1ª edición: Editorial Proyección / Uruguay / 1993, en colaboración con la Universidad de Poitiers.

1ª edición virtual: elMontevideano Laboratorio de Artes / 2020, con el apoyo de la Universidad de Poitiers.

 Traducción del francés: Hugo Giovanetti Viola 

 

HISTORIA Y FICCIÓN

 

I. EL IMPACTO DE LA HISTORIA (6)

  

Algunos años más tarde, Juntacadáveres y El astillero encontrarían una inesperada prolongación en dos novelas cuya problemática se muestra en principio bastante ajena a la Historia: La muerte y la niña y Dejemos hablar al viento. Pero si bien el primero de estos textos pone el acento sobre la irresponsabilidad humana y la perversidad divina, y el alcance de la fábula aparece como más metafísico que histórico, es imposible sin embargo no detectar cierta tensión polémica que se traduce en una sistemáqtica y hasta excesiva caricaturización de las instituciones. Algunas críticas ya desarrolladas en textos anteriores se intensifican en La muerte y la niña. Santa María, a quien hemos visto en Para una tumba sin nombre profesando su admiración hacia los notables, ya no podrá enorgullecerse con aquellas certidumbres: la era de los notables, personajes claves del ciclo “sanmariano”, ha terminado. Todos ellos parecen víctimas de un insidioso proceso de degradación ideológica y ética. Los valores de ayer están caducos, como lo sugiere la evolución del pintoresco padre Bergner de Juntacadáveres, convertido ahora por las necesidades de la ficción en un vulgar oportunista. La época exaltante de la lucha contra el vicio, simbolizado por la instalación de la “casita celeste” de la costa, ha cedido el paso a preocupaciones más prosaicas. El cura ha sabido adaptarse a los nuevos tiempos:

 

Bergner notó un prólogo de cansancio y su propio cansancio. Se abandonó entonces a la comedia y al patetismo. Golpeó con un índice endurecido el pecho del adolescente.

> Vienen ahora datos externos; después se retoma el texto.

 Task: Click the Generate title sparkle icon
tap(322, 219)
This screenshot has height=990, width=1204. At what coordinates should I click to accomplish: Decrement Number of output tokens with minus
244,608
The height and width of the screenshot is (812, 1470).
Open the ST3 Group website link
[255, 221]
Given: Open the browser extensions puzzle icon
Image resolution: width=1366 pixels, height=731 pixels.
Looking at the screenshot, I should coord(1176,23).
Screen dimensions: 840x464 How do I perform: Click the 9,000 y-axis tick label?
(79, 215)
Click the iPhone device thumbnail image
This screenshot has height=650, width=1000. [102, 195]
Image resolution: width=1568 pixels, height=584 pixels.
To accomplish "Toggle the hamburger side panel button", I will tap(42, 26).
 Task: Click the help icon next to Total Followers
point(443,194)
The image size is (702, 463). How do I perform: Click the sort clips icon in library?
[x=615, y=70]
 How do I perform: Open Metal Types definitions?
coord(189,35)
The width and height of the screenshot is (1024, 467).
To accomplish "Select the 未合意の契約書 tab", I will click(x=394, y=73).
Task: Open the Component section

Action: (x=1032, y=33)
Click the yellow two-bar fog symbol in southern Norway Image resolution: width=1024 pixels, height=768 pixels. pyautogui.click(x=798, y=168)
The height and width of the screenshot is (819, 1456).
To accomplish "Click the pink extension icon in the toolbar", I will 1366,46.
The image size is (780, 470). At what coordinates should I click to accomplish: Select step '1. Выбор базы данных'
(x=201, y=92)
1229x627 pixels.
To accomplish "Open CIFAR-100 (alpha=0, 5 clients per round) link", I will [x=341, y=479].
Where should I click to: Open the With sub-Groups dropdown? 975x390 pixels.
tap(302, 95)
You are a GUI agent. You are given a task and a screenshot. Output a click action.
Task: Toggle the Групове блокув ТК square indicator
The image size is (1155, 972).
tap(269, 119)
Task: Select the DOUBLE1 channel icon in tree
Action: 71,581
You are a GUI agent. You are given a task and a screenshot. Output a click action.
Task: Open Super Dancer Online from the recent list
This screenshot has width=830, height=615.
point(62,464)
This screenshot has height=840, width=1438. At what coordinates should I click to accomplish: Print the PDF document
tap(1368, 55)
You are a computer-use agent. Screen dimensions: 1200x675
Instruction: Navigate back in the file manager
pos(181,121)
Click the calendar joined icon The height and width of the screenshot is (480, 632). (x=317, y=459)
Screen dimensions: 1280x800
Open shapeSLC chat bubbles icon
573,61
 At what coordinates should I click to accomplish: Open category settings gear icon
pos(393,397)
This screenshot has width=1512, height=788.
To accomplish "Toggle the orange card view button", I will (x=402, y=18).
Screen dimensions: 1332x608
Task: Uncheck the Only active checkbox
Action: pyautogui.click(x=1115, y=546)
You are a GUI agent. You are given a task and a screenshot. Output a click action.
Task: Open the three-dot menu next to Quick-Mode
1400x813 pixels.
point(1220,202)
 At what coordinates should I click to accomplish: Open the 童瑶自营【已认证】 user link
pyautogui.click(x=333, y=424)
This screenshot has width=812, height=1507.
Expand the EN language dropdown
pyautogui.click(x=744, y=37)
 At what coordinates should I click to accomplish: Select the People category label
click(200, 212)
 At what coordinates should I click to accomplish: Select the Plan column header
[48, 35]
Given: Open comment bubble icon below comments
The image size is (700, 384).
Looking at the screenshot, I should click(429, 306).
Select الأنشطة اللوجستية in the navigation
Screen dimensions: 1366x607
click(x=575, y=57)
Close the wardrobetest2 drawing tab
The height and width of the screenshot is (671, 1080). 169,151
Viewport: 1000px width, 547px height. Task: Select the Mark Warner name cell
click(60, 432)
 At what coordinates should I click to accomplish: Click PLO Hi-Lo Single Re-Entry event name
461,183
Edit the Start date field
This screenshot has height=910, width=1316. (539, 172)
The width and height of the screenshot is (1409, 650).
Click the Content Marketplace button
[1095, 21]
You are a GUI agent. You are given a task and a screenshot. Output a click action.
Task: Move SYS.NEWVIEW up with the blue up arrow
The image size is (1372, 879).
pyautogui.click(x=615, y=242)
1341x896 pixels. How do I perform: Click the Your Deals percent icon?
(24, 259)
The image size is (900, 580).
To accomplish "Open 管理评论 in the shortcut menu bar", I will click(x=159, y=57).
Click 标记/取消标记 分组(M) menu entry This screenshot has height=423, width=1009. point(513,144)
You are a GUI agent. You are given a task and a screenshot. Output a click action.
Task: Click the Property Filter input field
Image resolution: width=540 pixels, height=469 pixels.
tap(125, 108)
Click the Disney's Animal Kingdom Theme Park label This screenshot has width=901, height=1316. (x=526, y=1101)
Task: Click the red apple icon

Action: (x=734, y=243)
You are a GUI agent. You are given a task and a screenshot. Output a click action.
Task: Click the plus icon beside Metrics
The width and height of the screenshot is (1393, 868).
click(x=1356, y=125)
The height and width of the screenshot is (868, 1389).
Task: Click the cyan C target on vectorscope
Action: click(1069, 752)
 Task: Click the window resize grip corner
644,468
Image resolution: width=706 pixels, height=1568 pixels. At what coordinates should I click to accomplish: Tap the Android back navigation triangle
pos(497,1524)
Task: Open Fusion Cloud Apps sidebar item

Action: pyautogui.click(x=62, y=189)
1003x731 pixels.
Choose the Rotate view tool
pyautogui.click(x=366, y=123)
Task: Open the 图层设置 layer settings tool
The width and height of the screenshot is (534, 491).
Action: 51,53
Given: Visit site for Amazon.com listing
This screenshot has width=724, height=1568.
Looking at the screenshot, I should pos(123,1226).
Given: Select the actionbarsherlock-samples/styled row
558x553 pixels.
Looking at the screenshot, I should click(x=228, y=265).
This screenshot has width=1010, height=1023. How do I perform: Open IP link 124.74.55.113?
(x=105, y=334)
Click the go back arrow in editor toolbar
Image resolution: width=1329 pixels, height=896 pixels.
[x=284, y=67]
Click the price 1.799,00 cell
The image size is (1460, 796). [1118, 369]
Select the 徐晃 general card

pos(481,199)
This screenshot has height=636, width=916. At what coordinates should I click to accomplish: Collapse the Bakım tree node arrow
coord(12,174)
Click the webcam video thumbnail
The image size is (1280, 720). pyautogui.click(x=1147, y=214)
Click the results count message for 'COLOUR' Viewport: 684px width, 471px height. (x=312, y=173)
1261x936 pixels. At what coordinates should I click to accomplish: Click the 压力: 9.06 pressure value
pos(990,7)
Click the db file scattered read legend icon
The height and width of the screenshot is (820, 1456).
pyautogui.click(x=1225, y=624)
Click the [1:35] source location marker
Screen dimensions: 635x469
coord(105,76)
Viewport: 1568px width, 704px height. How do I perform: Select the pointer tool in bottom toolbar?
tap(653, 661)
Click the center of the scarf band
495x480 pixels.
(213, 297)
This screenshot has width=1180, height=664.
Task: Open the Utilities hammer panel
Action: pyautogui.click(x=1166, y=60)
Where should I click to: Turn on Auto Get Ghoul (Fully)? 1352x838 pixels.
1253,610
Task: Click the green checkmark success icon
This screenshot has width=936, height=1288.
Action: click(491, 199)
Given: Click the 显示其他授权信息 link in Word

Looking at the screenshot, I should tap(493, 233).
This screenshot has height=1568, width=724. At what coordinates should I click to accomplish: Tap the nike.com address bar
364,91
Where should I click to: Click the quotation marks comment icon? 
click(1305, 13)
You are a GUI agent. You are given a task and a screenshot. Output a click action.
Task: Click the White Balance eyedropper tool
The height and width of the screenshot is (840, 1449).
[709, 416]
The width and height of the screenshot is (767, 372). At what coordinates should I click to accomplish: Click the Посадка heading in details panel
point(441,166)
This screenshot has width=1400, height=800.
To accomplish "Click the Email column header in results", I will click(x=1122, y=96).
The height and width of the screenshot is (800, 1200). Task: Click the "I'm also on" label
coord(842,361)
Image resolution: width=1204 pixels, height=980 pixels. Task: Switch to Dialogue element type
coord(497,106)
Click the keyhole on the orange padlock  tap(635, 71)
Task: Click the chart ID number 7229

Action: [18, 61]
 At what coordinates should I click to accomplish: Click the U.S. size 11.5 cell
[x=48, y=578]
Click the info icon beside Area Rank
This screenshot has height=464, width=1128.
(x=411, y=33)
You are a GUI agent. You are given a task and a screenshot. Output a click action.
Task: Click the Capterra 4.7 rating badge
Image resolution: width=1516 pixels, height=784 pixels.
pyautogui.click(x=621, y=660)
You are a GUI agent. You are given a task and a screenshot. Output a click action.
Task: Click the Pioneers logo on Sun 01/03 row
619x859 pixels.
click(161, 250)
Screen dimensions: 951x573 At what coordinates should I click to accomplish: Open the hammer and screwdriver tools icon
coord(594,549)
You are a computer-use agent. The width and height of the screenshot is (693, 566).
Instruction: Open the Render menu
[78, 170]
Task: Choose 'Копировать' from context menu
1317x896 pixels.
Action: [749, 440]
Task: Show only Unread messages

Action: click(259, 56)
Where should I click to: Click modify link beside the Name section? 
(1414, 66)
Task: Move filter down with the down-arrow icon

-Tú no naciste para servir el Señor dentro de la Iglesia. Tampoco te crié para eso. Te veo, te ambicioné siempre metido en el mundo, Santa María y la colonia, no representando a Nuestro Dios sino introduciendo, fortificando la fe en el Señor. Sin hábitos, claro, porque nunca quisiste, de verdad, llevarlos. Pero útil, con cualquier título, para servir a la Iglesia y con el apoyo de ella. Te quiero rico y triunfador en la vida terrena; te quiero hipócrita y sutil (34).

 

Hasta los personajes de Díaz Grey y de Jorge Malabia sufren sus propios cambios. Presionados por un mundo exterior más despiadado y mercantil que nunca, perderán parcialmente aquello que los salvaba de la mediocridad reinante: una mansa indiferencia y hasta cierto desprecio por el moralismo estrecho de Santa María:

 

En otro orden, decreciente, Jorge estaba aprendiendo a ser imbécil. Ahora tenía dos automóviles pero insistía en el uso del caballo semiárabe, en la evidencia del revólver para transmitir las noticias que juzgaba importantes. Tal vez se sentía, así, más gaucho y nacional. El cariño invariable, el debido respeto de anciano a joven, estuvo ahora, desde la ventana al pasto, invadido por recelo y desconfianza. Lo miró un tiempo hasta salir lúcido del sueño. Vio al potrillo y sus patas; vio a Jorge mascar sin pausa, vio la camisa de hachero canadiense. El pelo rubio y desteñido bajando hasta los hombros. En aquel año, recordó, el cabello largo era el símbolo, el santo y seña del machismo sanmariano, popular entre los dudosos (35)

 

Pero esta sorprendente evolución -sobre todo la del adolescente rebelde por excelencia de las ficciones onettianas- no tiene nada de arbitrario. Se presenta en La muerte y la niña como una reacción frente a la insidiosa guerra llevada a cabo contra los valores ancestrales de la comunidad. El endurecimiento irrisorio y teatral de Jorge, su patriotismo rimbombante y su repentino conformismo traducen en efecto la gravedad de las amenazas que pesan sobre la ciudad antaño despreciada, pero siempre secretamente amada y finalmente defendida, como lo demuestra el capítulo XXVI, y con más claridad todavía el XXX. La miseria, la degradación y, por primera vez, la militarización creciente del régimen, imperan sobre esta nueva Santa María que intentarán salvar cueste lo que cueste, y por momentos torpemente, los auténticos “sanmarianos”:

 

A Díaz Grey la cosa le pareció divertida y triste. Por lo menos, desmayaba tensión, cacería, la inesquivable imbecilidad de la gente que poblaba su mundo: la estupidez de los conformes, la estupidez de los que decían creer en la felicidad universal o sanmariana -escribiendo en los periódicos clandestinos o hablando en las mesas de los cafés de la orilla.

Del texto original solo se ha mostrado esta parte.